A story just hit #1 on Hacker News: Claude Code refuses requests or charges extra when your commits mention "OpenClaw." Here's how to build an AI tool governance agent that audits your entire stack for keyword gatekeeping, pricing changes, and silent policy enforcement — before they cost you time and money.

Published by GetClawCloud · May 1, 2026

The Wake-Up Call

1,142 points on Hacker News. 625 comments. A story that spread faster than most security disclosures: "Claude Code refuses requests or charges extra if your commits mention 'OpenClaw'."

Developers discovered that Claude Code — a coding assistant by Anthropic — scans commit messages for specific keywords. When it detects "OpenClaw" (or presumably other third-party tool names), it either refuses to complete the request or silently escalates billing to a higher tier.

This isn't a bug. It's a policy enforcement mechanism embedded inside a tool you're paying for.

What this means for every developer:

The shocked reaction across HN suggests most developers never considered this scenario. But it's not isolated. As AI tools embed deeper into development workflows, the question every team should be asking is: what else is my AI stack doing behind my back?

This Is a Supply Chain Trust Problem

When you install a npm package that phones home with your data, we call it a supply chain attack. When a database silently downgrades your queries based on query patterns, we call it a performance bug. When an AI coding tool alters its behavior based on what your commit messages say — what do we call that?

We don't have a name for it yet. That's part of the problem.

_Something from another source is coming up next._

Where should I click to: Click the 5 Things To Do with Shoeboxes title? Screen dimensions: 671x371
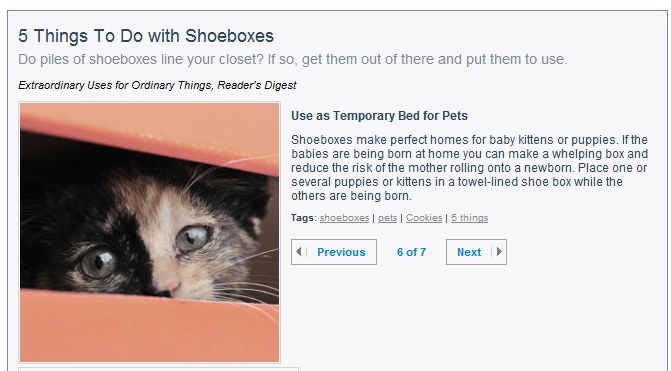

AI tools are the fastest-growing layer in the modern software supply chain. They sit between you and your code, between you and your prompts, between you and your API calls. And unlike traditional dependencies — where you can audit a package.json or a requirements.txt — AI tool behavior is opaque by design. You can't review the source code of the policy engine that decides when to refuse a request or escalate billing.

The HN uproar isn't just about Claude Code. It's about the dawning realization that every AI tool in your stack could be doing something similar:

What You Can Actually Do About It

The instinctive reaction is outrage. The useful reaction is to build a governance layer — a system that audits your AI tools for unexpected behavior, so you catch policy enforcement changes before they catch you.

This is exactly the kind of task an AI agent handles well: systematic, repetitive, multi-source verification. And because it runs on Telegram through OpenClaw, it can alert you the moment something changes — no dashboards to check, no alerts to set up.

Ready-to-Use Prompt: AI Tool Governance Audit Agent

Copy this prompt into your OpenClaw Telegram bot. It turns your agent into an AI governance auditor that regularly scans your tooling stack for hidden behaviors, policy changes, and gatekeeping signals.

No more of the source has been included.